I have never in my entire life had an issue with any midi device on any DAW, which leads me to believe something is actually causing an issue within your setup. 

You said you use a lot of old synths, I'm not a hardware person - but are you sure some of the hardware you're using is only trying to transmit actual midi data? Maybe somebody brilliant like @tack can suggest some kind of midi monitor to see that actual messages your hardware is sending, to make sure it's not sending a bunch of glitchy data or something.


----------



## Fredeke

ProfoundSilence said:


> I have never in my entire life had an issue with any midi device on any DAW, which leads me to believe something is actually causing an issue within your setup.
> 
> You said you use a lot of old synths, I'm not a hardware person - but are you sure some of the hardware you're using is only trying to transmit actual midi data? Maybe somebody brilliant like @tack can suggest some kind of midi monitor to see that actual messages your hardware is sending, to make sure it's not sending a bunch of glitchy data or something.


I've had the same problem with too many different synths for this to be the case, and hardware MIDI used to be a pretty reliable protocol (because it's rather basic), usually correctly implemented. Yes I've been monitoring the hell out of MIDI communications. But I'll keep looking...


----------



## ProfoundSilence

Fredeke said:


> I've had the same problem with too many different synths for this to be the case, and hardware MIDI used to be a pretty reliable protocol (because it's rather basic). Yes I've been monitoring the hell out of MIDI communications. But I'll keep looking...

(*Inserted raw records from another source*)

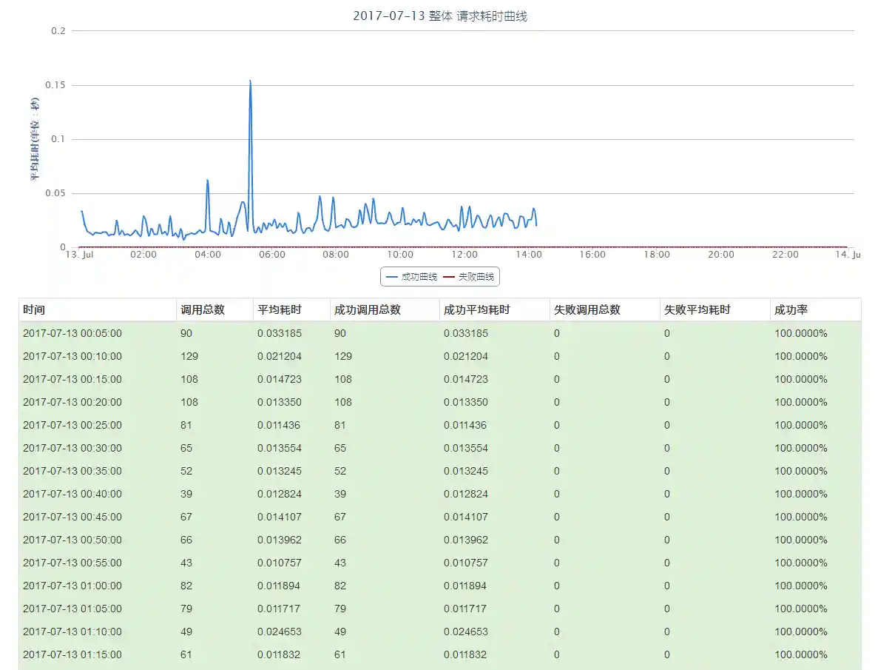Image resolution: width=875 pixels, height=670 pixels.
Task: Click the 失败平均耗时 column header
Action: tap(697, 310)
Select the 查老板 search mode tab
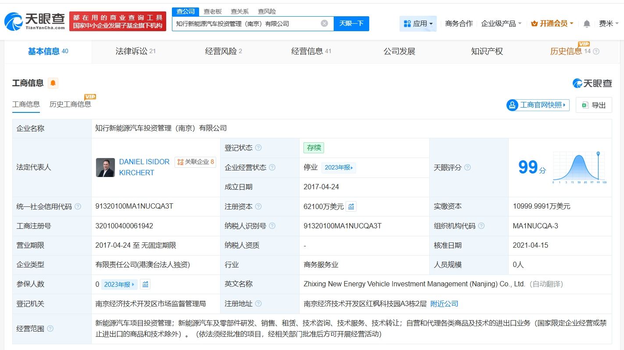624x350 pixels. 213,11
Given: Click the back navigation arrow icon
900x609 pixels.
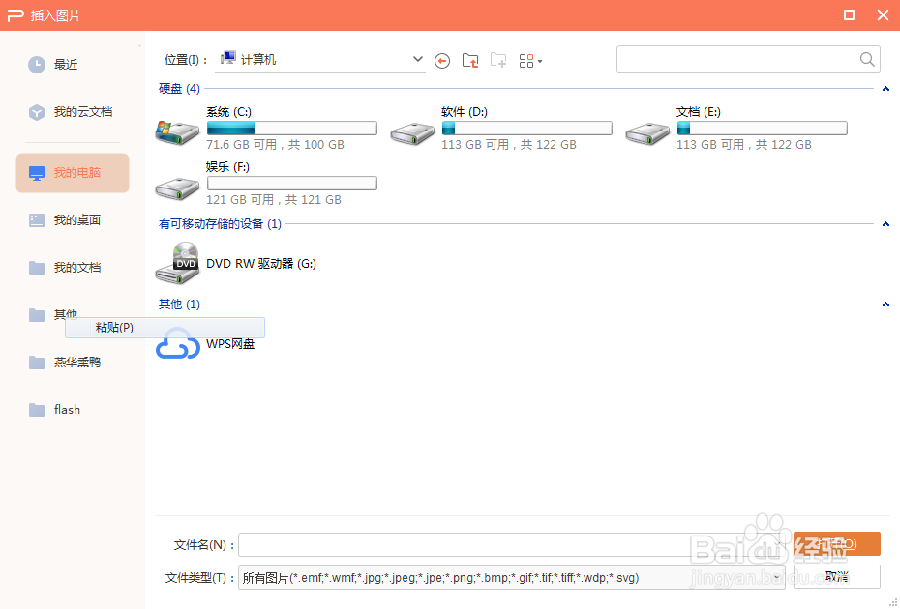Looking at the screenshot, I should pos(442,60).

what midi monitoring software were you using?


----------



## Per Boysen

I've been away from Reaper for a decade and now I'm in the process to set it up as my main DAW. Here's a question: Can I export my Reaper preferences (including actions, tweaks etc) from my studio PC to a laptop? 

(I remember back in Logic you were fried if you forgot to "Export Key Commands", so I kept several backups of that crucial file  )

With the time-consuming Reaper set-up procedure, I hope I won't have to lose those hours again for the laptop. 

Before my current Reaper return I used Cubase for a year, before that Bitwig for two years and Logic from version 2.0 to X. Before Logic was the monochrome Atari era when I used Steinberg Pro-24, Cubeat (later to be Cubase).


----------



## Fredeke

ProfoundSilence said:


> what midi monitoring software were you using?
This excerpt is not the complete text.